Start of Block
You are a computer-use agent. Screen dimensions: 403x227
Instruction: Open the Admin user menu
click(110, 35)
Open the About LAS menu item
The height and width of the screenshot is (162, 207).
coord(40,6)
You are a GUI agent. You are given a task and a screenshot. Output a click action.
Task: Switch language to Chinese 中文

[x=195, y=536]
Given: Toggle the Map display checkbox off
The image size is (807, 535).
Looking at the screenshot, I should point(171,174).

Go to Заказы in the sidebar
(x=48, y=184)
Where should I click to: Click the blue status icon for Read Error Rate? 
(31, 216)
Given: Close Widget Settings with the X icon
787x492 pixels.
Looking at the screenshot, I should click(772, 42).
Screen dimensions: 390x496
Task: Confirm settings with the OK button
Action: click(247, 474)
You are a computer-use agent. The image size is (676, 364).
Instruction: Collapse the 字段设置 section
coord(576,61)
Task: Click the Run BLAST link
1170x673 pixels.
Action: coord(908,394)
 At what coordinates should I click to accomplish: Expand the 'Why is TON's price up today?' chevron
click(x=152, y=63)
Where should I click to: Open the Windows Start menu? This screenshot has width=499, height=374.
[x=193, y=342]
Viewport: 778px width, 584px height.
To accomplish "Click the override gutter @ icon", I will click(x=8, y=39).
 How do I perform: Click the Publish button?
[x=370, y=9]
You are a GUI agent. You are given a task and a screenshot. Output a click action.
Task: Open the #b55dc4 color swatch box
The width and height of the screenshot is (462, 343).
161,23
End of Block
EXERCISE DETAILS: The expected output is the complete data, repeated exactly.

RESULT OF THE EXERCISE:
You are a computer-use agent. Screen dimensions: 403x227
Instruction: Open the Admin user menu
click(110, 35)
Open the About LAS menu item
The height and width of the screenshot is (162, 207).
coord(40,6)
You are a GUI agent. You are given a task and a screenshot. Output a click action.
Task: Switch language to Chinese 中文

[x=195, y=536]
Given: Toggle the Map display checkbox off
The image size is (807, 535).
Looking at the screenshot, I should point(171,174).

Go to Заказы in the sidebar
(x=48, y=184)
Where should I click to: Click the blue status icon for Read Error Rate? 
(31, 216)
Given: Close Widget Settings with the X icon
787x492 pixels.
Looking at the screenshot, I should click(772, 42).
Screen dimensions: 390x496
Task: Confirm settings with the OK button
Action: click(247, 474)
You are a computer-use agent. The image size is (676, 364).
Instruction: Collapse the 字段设置 section
coord(576,61)
Task: Click the Run BLAST link
1170x673 pixels.
Action: coord(908,394)
 At what coordinates should I click to accomplish: Expand the 'Why is TON's price up today?' chevron
click(x=152, y=63)
Where should I click to: Open the Windows Start menu? This screenshot has width=499, height=374.
[x=193, y=342]
Viewport: 778px width, 584px height.
To accomplish "Click the override gutter @ icon", I will click(x=8, y=39).
 How do I perform: Click the Publish button?
[x=370, y=9]
You are a GUI agent. You are given a task and a screenshot. Output a click action.
Task: Open the #b55dc4 color swatch box
The width and height of the screenshot is (462, 343).
161,23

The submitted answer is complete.